America’s inflation hawks are always prone to crying wolf. Since they spent the post-2008 years forecasting hyperinflation that never arrived, it was no surprise that so few people sat up when they issued the same warnings last year. Now the hawks are right but for the wrong reasons. The recent US inflation surge has little to do with the Federal Reserve’s easy money, as they claimed. Democrats should nevertheless resist letting their ingrained scepticism cloud their sense of self-preservation. Sustained inflation could ruin their chances of holding on to power.

Historically, inflation has done far greater damage to leftwing governments than to rightwing ones, even when the blame should be evenly divided. Republican Richard Nixon did as much as his Democrat predecessor, Lyndon Baines Johnson, to stoke inflation in 1972 when he bullied the Fed chair, Arthur Burns, to cut rates in the build-up to his re-election. It was Jimmy Carter, a Democrat, who sent inflation-slayer Paul Volcker to the Fed, which contributed to Carter’s 1980 defeat. The beneficiary, Republican Ronald Reagan, tried unsuccessfully to get Volcker to cut rates in the build-up to his 1984 re-election.

President Joe Biden’s reappointment of Jay Powell last week ought to reassure markets that he values the Fed’s independence. Powell withstood pressure from the Republicans’ Donald Trump to keep rates low before the pandemic.

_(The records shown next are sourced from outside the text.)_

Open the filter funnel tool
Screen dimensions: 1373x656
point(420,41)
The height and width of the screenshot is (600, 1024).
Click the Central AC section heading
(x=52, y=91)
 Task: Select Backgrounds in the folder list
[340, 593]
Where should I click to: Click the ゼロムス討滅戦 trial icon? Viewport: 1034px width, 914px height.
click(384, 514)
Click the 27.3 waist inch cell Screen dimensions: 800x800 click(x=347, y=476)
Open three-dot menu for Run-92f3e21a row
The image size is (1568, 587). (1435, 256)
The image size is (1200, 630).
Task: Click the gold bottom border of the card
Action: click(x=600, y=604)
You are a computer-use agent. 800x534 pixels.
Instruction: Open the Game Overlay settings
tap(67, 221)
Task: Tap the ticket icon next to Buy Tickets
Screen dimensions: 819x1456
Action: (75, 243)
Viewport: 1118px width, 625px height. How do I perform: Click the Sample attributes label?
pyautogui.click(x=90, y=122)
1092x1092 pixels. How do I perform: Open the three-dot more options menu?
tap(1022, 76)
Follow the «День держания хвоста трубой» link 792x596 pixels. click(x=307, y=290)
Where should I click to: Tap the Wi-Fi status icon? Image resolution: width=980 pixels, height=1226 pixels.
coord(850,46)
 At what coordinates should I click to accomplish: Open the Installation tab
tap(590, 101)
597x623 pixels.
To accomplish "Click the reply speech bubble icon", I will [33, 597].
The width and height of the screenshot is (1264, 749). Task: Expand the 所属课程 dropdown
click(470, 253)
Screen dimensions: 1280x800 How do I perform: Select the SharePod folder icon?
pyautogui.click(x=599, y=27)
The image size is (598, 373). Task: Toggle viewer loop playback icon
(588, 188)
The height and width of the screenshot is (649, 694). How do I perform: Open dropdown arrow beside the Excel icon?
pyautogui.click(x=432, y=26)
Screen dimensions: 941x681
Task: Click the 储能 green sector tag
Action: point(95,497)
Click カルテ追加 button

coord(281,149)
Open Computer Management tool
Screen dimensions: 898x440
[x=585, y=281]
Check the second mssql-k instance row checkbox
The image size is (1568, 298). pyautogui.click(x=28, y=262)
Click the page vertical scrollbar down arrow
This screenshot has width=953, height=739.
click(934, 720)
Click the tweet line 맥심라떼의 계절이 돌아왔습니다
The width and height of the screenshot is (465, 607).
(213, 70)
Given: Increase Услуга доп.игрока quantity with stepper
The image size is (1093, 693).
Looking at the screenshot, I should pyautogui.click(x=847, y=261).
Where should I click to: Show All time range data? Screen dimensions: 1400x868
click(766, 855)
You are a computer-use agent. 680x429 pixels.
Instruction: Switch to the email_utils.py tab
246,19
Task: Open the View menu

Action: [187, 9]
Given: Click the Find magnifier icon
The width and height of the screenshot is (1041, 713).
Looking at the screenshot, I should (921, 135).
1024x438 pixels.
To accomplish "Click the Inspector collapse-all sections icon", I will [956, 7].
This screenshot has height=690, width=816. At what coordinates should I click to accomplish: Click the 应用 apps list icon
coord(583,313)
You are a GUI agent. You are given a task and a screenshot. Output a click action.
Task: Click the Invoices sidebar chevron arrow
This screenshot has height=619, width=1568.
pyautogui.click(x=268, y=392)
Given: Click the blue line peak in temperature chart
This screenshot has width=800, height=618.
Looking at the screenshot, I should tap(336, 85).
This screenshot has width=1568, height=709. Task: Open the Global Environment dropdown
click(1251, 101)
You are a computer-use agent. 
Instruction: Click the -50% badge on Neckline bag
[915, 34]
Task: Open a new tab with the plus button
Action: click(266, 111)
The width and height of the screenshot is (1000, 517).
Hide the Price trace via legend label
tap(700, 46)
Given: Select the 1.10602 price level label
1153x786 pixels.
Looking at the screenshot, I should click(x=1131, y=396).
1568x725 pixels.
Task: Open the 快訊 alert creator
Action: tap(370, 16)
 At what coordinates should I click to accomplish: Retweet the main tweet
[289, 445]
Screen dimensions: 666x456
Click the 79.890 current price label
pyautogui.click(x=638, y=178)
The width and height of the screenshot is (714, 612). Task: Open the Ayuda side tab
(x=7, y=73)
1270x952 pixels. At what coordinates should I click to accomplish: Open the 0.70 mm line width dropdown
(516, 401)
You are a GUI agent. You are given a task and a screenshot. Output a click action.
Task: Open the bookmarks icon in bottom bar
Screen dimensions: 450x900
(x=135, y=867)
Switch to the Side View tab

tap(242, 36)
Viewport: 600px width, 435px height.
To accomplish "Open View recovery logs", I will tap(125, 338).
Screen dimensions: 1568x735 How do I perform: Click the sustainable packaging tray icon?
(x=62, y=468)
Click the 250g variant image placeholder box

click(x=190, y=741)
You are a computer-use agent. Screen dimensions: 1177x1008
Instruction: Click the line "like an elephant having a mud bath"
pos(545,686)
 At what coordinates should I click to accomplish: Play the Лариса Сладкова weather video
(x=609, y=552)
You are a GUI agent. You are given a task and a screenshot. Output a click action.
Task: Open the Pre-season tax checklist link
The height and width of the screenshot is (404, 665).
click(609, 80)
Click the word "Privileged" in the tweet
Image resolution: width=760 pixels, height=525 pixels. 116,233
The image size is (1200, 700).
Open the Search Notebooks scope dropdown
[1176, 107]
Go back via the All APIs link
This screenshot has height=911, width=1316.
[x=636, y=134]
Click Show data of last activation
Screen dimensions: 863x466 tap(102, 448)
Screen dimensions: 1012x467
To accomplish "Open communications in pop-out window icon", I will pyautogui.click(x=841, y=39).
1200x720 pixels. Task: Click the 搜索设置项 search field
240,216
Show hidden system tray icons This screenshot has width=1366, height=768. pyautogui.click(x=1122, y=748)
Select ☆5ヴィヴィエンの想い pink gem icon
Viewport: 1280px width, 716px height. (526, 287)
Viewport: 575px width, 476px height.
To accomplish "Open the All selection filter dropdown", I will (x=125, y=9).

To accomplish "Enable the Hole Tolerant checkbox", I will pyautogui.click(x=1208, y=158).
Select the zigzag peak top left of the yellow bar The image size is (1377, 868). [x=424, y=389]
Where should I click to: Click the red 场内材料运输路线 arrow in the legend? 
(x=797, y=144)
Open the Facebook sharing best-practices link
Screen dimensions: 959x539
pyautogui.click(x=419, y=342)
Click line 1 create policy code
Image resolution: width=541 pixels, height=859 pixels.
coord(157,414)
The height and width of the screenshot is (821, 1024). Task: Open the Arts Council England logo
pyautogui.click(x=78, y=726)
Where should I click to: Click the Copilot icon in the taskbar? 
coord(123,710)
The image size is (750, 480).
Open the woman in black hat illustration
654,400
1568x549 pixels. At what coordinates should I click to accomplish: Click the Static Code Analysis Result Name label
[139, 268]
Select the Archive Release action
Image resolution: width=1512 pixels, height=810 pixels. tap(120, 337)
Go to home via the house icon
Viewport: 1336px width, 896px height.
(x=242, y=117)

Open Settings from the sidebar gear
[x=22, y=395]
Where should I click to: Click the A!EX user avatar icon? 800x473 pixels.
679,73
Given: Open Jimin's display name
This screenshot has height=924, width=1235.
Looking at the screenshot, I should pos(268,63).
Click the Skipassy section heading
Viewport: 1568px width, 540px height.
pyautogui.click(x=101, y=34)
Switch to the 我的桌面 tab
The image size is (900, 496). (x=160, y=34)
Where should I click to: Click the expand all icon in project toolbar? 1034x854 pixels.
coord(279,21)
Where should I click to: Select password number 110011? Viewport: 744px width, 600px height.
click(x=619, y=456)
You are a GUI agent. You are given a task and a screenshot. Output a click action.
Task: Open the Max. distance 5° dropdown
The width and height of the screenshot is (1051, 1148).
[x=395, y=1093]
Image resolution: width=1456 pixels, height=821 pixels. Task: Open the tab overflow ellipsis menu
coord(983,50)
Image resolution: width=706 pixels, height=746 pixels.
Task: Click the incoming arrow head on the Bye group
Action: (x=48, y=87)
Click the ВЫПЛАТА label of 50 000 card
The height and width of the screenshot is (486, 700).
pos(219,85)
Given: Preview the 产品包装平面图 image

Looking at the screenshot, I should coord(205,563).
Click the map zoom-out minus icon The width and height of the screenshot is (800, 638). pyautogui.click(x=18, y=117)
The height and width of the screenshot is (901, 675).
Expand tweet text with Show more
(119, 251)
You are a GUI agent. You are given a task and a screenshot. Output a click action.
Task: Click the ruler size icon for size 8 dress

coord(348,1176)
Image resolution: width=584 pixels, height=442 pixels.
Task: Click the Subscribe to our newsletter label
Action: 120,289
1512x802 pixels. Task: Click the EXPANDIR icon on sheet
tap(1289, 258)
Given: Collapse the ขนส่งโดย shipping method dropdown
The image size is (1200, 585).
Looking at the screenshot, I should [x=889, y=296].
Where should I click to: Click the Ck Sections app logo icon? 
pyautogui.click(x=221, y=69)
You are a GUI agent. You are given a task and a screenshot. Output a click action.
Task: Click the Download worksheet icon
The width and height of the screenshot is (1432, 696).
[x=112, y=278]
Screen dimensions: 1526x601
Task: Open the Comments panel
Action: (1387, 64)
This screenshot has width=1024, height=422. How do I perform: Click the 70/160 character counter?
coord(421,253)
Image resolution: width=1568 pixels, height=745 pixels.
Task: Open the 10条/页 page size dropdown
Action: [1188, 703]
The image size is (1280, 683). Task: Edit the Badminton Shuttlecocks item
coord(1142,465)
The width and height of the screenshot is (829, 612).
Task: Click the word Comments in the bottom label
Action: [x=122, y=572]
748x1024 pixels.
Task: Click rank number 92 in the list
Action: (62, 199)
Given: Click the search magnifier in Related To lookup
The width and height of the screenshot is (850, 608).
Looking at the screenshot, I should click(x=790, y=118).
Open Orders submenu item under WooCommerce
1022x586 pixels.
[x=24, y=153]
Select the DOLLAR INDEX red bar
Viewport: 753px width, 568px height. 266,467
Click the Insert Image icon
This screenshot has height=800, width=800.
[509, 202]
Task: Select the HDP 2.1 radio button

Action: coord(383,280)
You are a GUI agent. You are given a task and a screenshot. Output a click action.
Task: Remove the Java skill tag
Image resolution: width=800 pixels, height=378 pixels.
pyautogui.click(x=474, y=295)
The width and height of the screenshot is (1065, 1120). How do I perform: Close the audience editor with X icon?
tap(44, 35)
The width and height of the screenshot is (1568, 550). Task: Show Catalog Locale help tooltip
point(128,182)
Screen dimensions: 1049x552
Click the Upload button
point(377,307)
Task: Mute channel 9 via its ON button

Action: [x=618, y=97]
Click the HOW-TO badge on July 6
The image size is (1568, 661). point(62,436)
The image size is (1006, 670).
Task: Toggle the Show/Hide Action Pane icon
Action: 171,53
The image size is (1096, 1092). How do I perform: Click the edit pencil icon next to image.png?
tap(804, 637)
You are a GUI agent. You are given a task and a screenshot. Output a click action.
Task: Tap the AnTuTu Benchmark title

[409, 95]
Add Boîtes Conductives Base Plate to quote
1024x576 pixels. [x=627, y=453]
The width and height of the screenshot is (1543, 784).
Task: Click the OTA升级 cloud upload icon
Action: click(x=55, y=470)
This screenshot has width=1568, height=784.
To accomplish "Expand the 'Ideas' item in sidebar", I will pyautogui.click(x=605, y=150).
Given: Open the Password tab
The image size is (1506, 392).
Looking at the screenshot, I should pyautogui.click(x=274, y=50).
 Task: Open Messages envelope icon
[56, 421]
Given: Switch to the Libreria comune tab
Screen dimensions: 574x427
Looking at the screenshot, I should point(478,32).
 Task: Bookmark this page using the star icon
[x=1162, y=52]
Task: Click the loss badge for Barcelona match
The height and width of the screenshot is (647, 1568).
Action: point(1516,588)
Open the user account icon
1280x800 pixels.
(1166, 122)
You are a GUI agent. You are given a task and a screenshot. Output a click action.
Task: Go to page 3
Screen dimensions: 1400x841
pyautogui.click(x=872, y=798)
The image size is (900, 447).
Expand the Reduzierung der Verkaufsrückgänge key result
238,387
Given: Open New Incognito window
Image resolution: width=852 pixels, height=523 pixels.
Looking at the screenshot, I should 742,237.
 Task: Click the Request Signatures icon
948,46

Yet popular wisdom — typified by Angela Merkel’s admiration for the “Swabian housewife”, suggesting balanced household budgets should be the model for national ones — will usually punish the left. In today’s case, with inflation hitting 6.2 per cent last month, America’s highest in a generation, Biden’s Democrats bear a lot of the blame. They made two errors that have come back to haunt them. The first was to pass a $1.9tn stimulus in March for which almost no economist was arguing.

Since the US output gap — that between the economy’s actual and potential output — was around $400bn, the bill was huge overkill. It meant there would be too much money chasing too few goods, which is the most common driver of inflation. The bill was also politically short-sighted since it forced Democrats to pare down the size of their far smaller but more merited “build back better” investment legislation. History might view that stimulus as a seminal Democratic mistake.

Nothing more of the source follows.